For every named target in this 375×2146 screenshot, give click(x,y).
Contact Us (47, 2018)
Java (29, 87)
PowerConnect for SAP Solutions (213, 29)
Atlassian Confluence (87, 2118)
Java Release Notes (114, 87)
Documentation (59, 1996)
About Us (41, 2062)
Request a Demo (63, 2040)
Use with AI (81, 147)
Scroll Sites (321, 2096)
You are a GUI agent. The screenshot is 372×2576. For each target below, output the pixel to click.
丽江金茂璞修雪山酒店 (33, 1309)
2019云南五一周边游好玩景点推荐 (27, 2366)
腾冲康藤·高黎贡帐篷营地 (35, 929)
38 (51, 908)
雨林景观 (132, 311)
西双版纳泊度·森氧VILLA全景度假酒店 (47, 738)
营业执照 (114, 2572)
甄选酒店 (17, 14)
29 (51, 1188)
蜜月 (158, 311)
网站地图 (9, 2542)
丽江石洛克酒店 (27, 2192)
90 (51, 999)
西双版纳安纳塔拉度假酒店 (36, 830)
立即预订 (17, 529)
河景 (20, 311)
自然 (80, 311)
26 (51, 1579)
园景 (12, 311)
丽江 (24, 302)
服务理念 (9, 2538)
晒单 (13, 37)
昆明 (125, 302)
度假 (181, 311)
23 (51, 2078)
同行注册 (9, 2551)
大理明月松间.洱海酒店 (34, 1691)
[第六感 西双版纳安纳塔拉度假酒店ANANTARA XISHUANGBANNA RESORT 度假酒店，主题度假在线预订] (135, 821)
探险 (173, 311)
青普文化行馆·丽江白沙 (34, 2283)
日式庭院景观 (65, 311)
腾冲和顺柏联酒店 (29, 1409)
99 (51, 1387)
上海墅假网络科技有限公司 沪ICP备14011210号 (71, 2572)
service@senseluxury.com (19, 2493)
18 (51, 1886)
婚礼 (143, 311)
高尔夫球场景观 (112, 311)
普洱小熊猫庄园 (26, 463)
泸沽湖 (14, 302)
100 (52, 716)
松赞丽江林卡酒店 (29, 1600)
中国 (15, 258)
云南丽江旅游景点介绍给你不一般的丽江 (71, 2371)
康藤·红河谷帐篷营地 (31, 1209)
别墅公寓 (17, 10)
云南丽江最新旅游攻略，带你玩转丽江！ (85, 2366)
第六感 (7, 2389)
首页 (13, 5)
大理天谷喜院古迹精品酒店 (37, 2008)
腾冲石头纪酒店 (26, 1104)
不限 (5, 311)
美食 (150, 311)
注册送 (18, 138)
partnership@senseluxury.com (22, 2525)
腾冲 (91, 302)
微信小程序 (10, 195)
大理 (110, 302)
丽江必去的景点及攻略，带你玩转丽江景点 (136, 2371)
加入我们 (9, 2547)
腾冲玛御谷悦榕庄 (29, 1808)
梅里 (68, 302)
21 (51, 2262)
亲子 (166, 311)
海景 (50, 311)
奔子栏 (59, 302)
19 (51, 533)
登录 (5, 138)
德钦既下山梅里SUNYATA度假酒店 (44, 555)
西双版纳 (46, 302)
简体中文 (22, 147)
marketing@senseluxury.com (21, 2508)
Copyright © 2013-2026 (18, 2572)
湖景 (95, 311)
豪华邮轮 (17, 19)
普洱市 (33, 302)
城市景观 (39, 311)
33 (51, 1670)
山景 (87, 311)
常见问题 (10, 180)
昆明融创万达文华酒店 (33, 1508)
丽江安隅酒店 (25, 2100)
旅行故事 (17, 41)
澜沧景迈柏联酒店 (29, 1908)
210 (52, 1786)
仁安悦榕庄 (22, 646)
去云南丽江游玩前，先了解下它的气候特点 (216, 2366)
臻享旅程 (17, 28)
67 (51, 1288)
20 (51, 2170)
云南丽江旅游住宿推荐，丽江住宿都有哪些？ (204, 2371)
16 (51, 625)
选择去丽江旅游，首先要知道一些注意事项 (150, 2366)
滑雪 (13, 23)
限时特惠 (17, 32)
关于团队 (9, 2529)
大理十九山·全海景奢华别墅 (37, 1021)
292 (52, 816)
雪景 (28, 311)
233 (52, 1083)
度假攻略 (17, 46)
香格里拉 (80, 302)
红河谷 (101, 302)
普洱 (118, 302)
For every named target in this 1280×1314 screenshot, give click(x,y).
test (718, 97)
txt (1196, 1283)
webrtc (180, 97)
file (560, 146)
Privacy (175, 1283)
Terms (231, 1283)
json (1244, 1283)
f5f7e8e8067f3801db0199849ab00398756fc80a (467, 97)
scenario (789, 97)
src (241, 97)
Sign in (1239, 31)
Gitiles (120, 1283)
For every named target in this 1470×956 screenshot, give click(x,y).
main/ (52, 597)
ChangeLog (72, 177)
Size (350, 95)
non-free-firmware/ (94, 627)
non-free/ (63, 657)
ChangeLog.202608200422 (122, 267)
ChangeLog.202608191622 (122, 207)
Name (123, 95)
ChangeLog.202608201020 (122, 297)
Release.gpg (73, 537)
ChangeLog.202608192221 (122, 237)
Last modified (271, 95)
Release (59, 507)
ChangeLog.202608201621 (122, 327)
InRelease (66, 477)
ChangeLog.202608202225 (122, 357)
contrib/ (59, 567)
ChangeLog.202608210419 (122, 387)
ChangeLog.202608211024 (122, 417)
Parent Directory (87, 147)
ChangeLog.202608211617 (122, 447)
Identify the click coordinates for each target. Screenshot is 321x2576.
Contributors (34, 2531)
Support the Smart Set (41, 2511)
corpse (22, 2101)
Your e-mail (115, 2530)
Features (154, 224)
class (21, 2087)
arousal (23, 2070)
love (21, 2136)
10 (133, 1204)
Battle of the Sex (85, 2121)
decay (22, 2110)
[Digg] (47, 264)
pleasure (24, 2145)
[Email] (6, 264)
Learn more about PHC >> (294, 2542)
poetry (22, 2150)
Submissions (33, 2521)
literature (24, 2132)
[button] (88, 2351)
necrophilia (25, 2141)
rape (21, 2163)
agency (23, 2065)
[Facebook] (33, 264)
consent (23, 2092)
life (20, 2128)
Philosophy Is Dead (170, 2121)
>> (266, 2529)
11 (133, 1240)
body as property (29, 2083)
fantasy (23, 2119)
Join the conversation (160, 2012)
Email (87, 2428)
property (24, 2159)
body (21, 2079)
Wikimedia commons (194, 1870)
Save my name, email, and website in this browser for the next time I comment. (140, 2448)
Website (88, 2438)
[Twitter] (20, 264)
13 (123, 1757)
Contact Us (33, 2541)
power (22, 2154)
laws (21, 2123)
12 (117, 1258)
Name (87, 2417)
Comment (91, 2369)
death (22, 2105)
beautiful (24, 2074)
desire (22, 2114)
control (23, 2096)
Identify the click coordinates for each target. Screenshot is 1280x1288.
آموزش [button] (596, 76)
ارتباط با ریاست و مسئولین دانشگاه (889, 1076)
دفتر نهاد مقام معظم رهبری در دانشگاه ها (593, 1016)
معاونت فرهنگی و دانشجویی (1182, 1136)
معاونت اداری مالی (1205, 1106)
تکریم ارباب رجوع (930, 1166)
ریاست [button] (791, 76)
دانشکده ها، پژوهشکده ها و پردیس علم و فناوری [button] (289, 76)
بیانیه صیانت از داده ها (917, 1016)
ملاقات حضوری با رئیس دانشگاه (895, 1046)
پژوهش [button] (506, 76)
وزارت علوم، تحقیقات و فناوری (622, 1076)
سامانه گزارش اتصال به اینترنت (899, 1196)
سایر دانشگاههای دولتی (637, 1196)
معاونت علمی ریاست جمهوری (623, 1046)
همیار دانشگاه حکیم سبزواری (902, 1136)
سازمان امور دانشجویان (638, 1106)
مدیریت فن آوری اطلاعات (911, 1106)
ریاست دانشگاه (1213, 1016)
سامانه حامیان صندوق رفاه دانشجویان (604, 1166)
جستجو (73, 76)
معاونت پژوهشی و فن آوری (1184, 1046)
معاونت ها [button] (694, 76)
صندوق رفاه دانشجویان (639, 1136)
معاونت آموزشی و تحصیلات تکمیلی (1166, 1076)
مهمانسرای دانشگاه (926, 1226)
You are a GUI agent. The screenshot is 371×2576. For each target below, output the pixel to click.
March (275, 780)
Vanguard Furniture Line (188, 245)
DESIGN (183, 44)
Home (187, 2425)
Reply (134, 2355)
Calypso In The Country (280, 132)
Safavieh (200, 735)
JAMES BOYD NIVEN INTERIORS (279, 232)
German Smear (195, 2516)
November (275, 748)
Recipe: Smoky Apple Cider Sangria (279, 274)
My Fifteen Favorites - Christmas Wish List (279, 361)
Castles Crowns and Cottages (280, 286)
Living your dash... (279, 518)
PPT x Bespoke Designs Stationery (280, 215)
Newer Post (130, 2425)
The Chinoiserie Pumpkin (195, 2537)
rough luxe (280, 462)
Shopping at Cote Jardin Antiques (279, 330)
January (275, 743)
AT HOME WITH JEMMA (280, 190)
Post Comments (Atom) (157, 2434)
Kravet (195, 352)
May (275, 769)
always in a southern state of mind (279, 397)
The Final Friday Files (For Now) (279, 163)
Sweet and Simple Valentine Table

* EXERCISE DETAILS *
Give back exactly the lines of the listing above, starting with its first line and ending with the line that holds "38 (51, 908)".

* ANSWER SPACE *
For every named target in this 375×2146 screenshot, give click(x,y).
Contact Us (47, 2018)
Java (29, 87)
PowerConnect for SAP Solutions (213, 29)
Atlassian Confluence (87, 2118)
Java Release Notes (114, 87)
Documentation (59, 1996)
About Us (41, 2062)
Request a Demo (63, 2040)
Use with AI (81, 147)
Scroll Sites (321, 2096)
You are a GUI agent. The screenshot is 372×2576. For each target below, output the pixel to click.
丽江金茂璞修雪山酒店 (33, 1309)
2019云南五一周边游好玩景点推荐 (27, 2366)
腾冲康藤·高黎贡帐篷营地 (35, 929)
38 (51, 908)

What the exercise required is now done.